I've tried a lot of things, but the best I'm able to do is get a list returned, not a vector. Here's the code I used to do that:

map(links_short, function(x) {
  page <- read_html(x)
  sizehtml <- html_nodes(page, ".file-size")
  size <- html_text(sizehtml)
  str_replace_all(size, c("\\(" = "", 
                          "\\)" = "",
                          " " = "",
                          "MB" = ""))
})

My end goal is to be able to add a column of the results to a dataframe with those URLs, but have just been playing around with a vector of the URLs to learn. Any insight is appreciated! Thanks!

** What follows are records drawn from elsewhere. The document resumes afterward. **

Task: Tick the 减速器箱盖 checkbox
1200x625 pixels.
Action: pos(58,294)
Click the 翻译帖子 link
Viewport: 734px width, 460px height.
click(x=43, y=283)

Maybe you want something like this. There is a problem with the first two urls, since the pages do not have a node of class file-size.

That's the reason for the [3] in tibble(url = links_short[3])

library(tidyverse)
library(rvest)
library(stringr)

links_short <- c("https://fronterasdesk.org/content/1619790/response-criticism-mexican-president-says-sonora-getting-adequate-federal-support", "https://fronterasdesk.org/content/1619779/mexican-security-head-highlights-sonoran-violence-hotspots-drop-kidnapping", "https://fronterasdesk.org/content/1619264/hermosillo-looks-grow-recycling-pepenadores-hope-preserve-their-role")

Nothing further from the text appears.